ここまでの流れをおさらいすると、暖流の影響で日本周辺の海では海水が蒸発しやすい環境担っています。そこに季節風が吹くことで、湿気が日本列島へと運ばれます。このとき、夏は太平洋から、冬は日本海から湿気がもたらされます。

季節風によって運ばれた湿気は山脈を越えることができないため、山脈の手前で雨となります。そのため、太平洋側では夏に降水量が多く、日本海側では冬に降水量が多くなります。

台風・梅雨の影響も考慮した方が良い

太平洋側では夏に降水量が増え、日本海側では冬に降水量が増えるという原則が分かりました。しかし、雨温図をよく見るとある疑問が生まれます。

「日本海側の夏も降水量が割と多い」と言うことに気づきます。これは毎年6月に訪れる梅雨により降水量が増加するためです。さらに夏から秋にかけて日本付近を通過する台風の影響で大量の雨がもたらされます。
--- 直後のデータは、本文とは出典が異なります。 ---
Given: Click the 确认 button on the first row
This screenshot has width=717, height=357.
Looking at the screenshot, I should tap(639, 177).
こうしたことから、日本海側では夏の降水量も比較的多いということに注意しましょう。つまり、日本海側の都市は年間を通して天気が悪いということになります。以下は年間の日照時間を色分けした図になります。

出典:都道府県別統計とランキングで見る県民性

日照時間ランキングで最下位は秋田県です。その他にも色が青や緑に近く、ランキング下位の都道府県は日本海側に集中していることが分かります。

まとめ

日本海側では冬に降水量が多く、太平洋側では夏に降水量が多くなります。こうした違いは季節風が夏と冬で吹く方向が異なることで生じます。
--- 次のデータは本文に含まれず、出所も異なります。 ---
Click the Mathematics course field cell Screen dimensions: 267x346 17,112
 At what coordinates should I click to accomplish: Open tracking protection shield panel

日本沿岸には暖流が流れているため、水分が蒸発します。そのため、季節風は湿気を含みながら日本列島へ進んできます。

日本に到達した湿気は山脈を越える手前で雨や雪になってしまうため、山脈手前の降水量が増えます。要するに、夏であれば太平洋側、冬であれば日本海側の降水量が増えるのです。